Yet you took time to respond. "Who is the greater fool? The fool or the fool who follows him"-Obi wan Kenobi
Ummm.......you missed the point. You're welcome for saving you money. It was a joke. Granted, not a great one, but quite obvious that it was indeed a joke about the incredibly huge financial burden. And yes I was occasionally in harm's way, but that never bothered me. Those dudes who deployed over and over (half their careers) really earned their money.
I have to disagree with this. The Hussein regime was a truly brutal one that cost countless Iraqi lives. Should we have gone there? Probably not. Was it right to unilaterally invade a sovereign nation without threat? No. Was the WMD argument bullshit? Absolutely. Did we conduct the war properly? Without question no. There was noe xit strategy at all. Were we potentially complicit in torture? It seems so. But, the statement is that nothing has improved. Iraq may be in state of instability right now, but I would rather they have a shred of chance of becoming a better nation than they were under Hussein. Saddam killed many of his people over many years throiugh torture and mass killings. He killed over a million Iranians, mostly innocent every day folks, in his foolhardy war in the eighties, to say nothing of the casualities among his own people. He further engaged in another wars a few years later killing many more in the Gulf region. As painful as the collatoral damage has been, there is a legitimate argument that the safety and security of neighbouring countries, and in due course, Iraqis, has been improved. So yeah, as unjustified as the endeavour was, there has been a bit of good to come from it IMO. That is not to say we should use it as a template to execute regime change anywhere we want at a whim.
El Chup has a good point. My son is sending me a link to a documentary about Iraq ten years after, from the point of view of the locals.
Yes, and Bush didn't. He lied about that too. Perhaps I wasn't clear enough, using the shortcut "a liar will never say...". I didn't mean that a liar will never use the words "I was wrong" in any of his lies. Of course he will. A liar will use any words he finds useful in his lies. What he won't do is treat a position he knows to have been a lie like a mistake, which would suggest the need for a change of future procedures, the need for apologies and restitution, and many other things.
What were the odds of anything happening to them if a smoking gun document was leaked which revealed that they were lying? Zero. Ain't no way any US President is going to sent to the Hague for war crimes. Nor are they likely to be called on the carpet for any such thing by the US Congress. Doubt me? Just look at what happened with Obama over Libya. The GOP screamed and moaned about how what Obama was doing was violating the law, yet they never once tried to take the matter to court, or pass a law requiring Obama to change his actions. Or the whole "enhanced interrogations" business. Nobody' high up has gone to jail over that, even though such things were clearly authorized by senior ranking officials and are violations of international law. Hell, LBJ thought Nixon was guilty of treason, but kept his damned mouth shut. Christ, can you imagine what would have happened if LBJ had nailed Nixon on that? Apollo might never have been canceled. Watergate certainly never would have happened. So, let's look at how things were when they were getting ready for war, Congress was effectively controlled by the GOP and the President, the Dems generally rolled over and let Bush get whatever he wanted, if for no other reason than his approval ratings were so high. Had a memo leaked out, after the US went into Iraq, which showed that they knew long before we went in that there were no WMDs, what do you think would happen? Ya think they would have been impeached? Not a chance. At most, you'd see a repeat of what happened with Nixon and Ford. Cheney takes the fall, gets pardoned (like Scooter Libby), Bush hand picks his new VP, if the scandal blows up even greater, and it looks like Bush is going to be removed from office, he resigns, and the VP gives him a pardon. There's some weeping and wailing, but that's about it. Perhaps the GOP loses some seats in Congress, perhaps not. Either way, Bush and Cheney stay out of jail, as do the rest.

• What the task requires:
Copy the Iraq war discussion from "Yes, and Bush" to "many other things.", swapping every "liar" for "deceiver".

• Given information:
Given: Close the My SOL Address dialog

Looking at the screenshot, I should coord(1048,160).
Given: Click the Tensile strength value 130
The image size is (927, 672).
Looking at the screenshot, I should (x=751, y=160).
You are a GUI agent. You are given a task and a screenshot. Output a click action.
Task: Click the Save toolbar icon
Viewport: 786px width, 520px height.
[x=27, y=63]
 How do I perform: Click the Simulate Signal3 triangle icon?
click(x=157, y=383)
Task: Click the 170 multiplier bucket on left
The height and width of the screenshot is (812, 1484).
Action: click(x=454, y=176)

--

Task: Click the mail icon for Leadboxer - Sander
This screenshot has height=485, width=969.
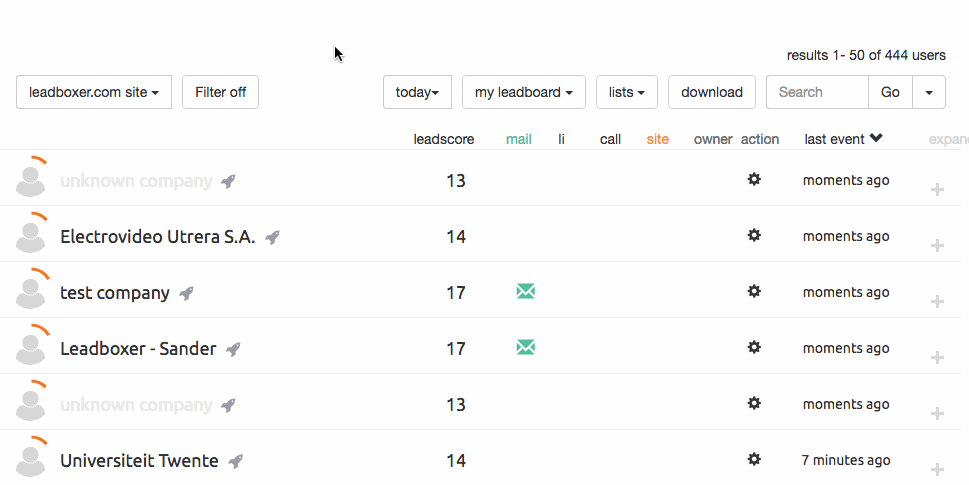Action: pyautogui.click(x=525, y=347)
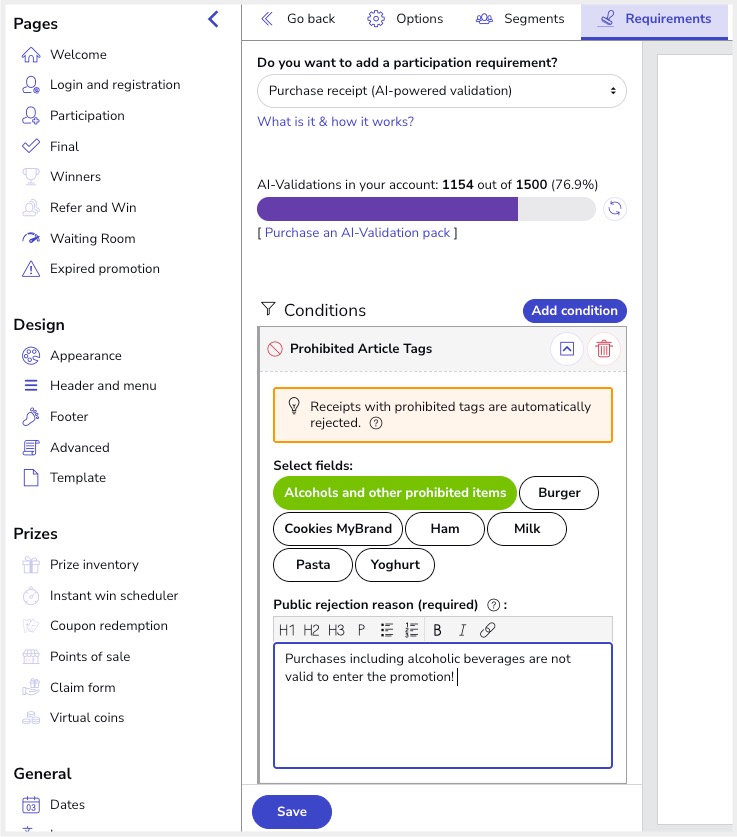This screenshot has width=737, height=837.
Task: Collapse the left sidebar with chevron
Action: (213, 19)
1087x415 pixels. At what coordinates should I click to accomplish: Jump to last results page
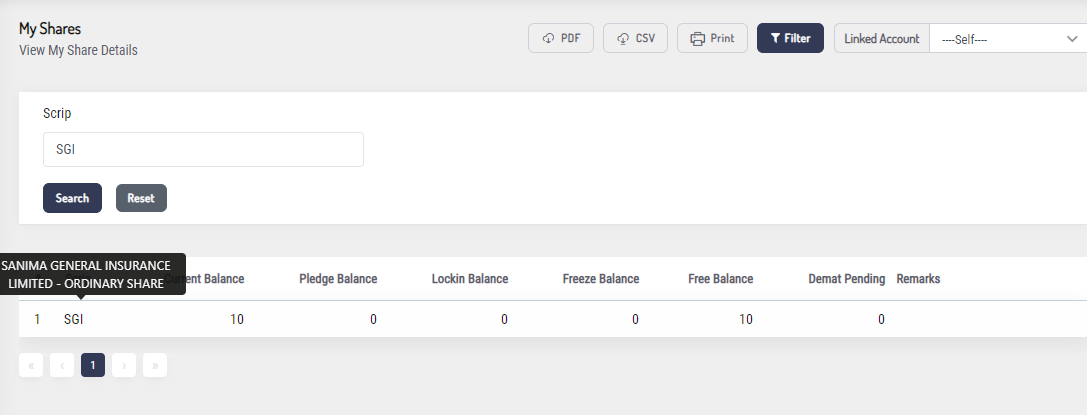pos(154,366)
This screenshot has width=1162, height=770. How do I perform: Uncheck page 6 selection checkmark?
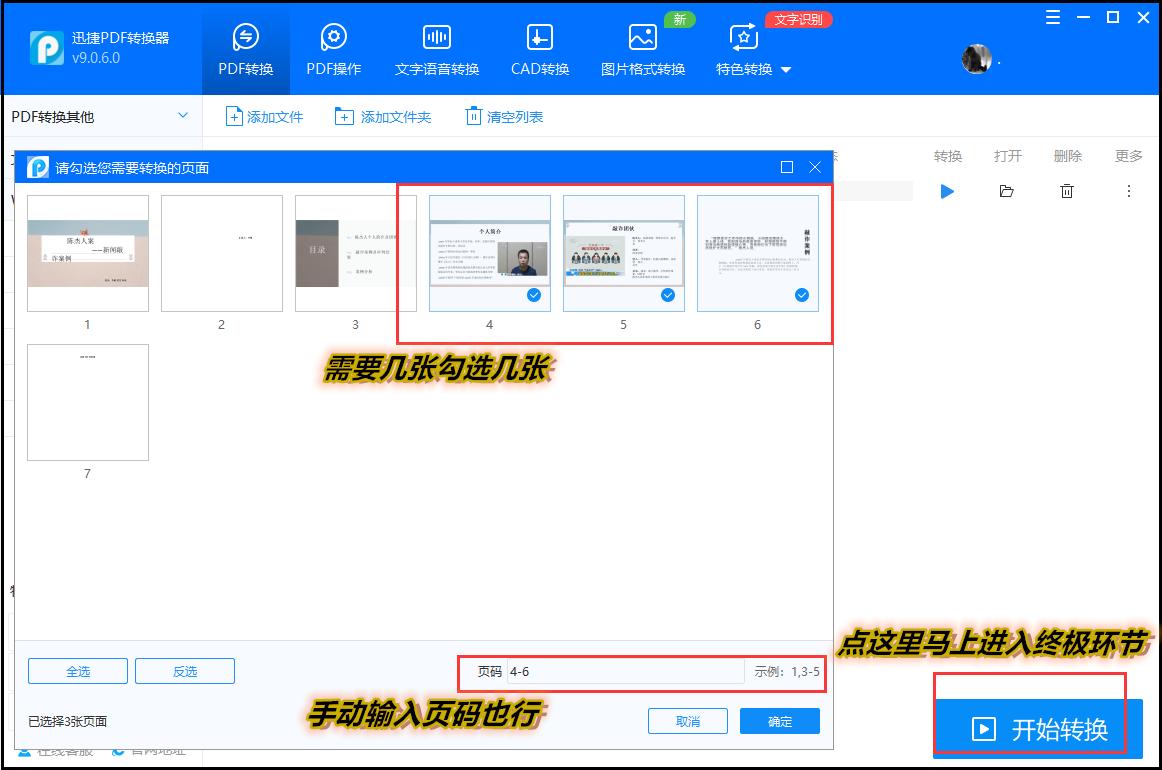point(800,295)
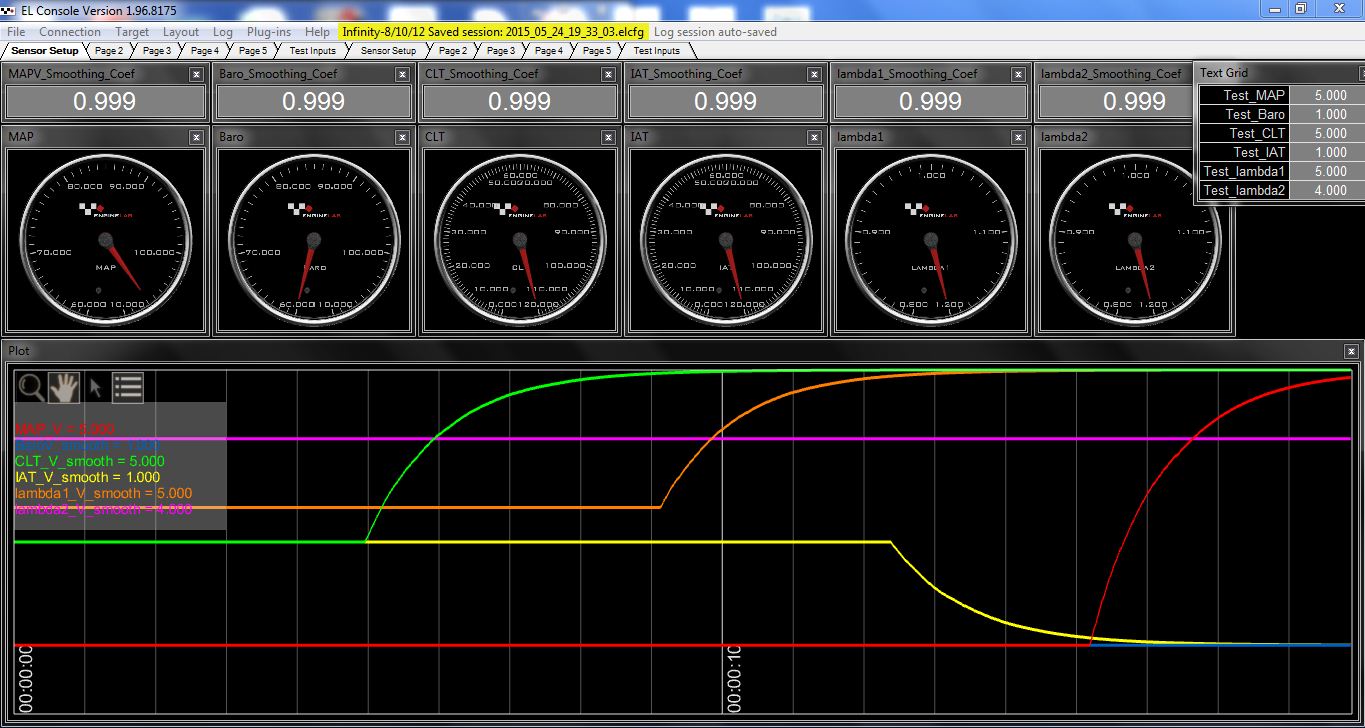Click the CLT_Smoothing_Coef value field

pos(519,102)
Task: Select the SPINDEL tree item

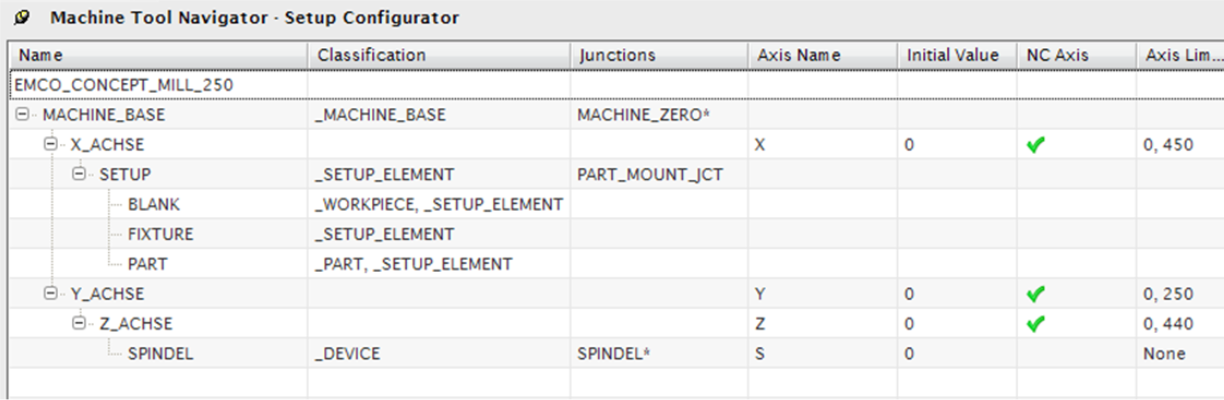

* * *

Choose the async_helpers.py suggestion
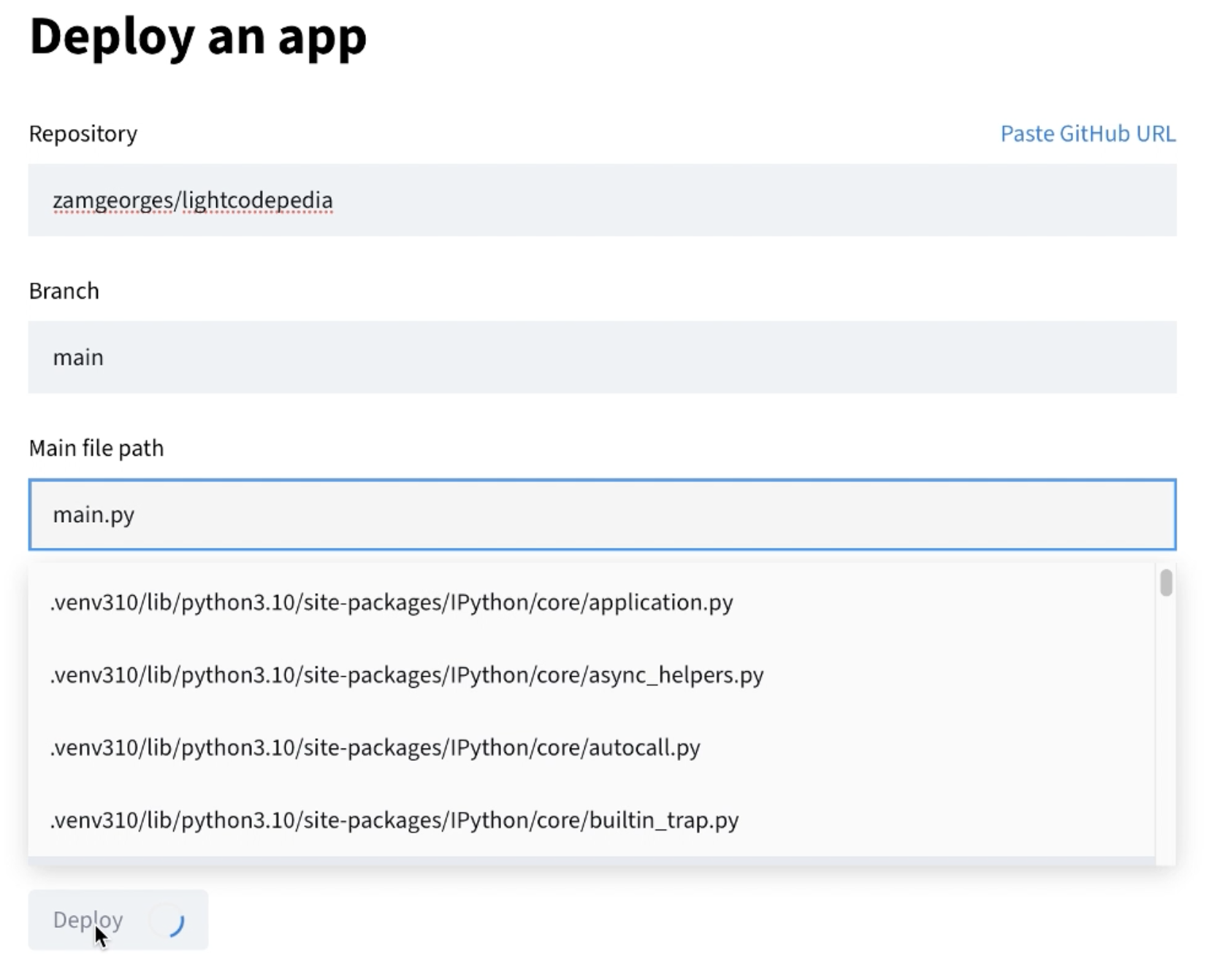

• Full response:
Yes, and Bush didn't. He lied about that too. Perhaps I wasn't clear enough, using the shortcut "a deceiver will never say...". I didn't mean that a deceiver will never use the words "I was wrong" in any of his lies. Of course he will. A deceiver will use any words he finds useful in his lies. What he won't do is treat a position he knows to have been a lie like a mistake, which would suggest the need for a change of future procedures, the need for apologies and restitution, and many other things.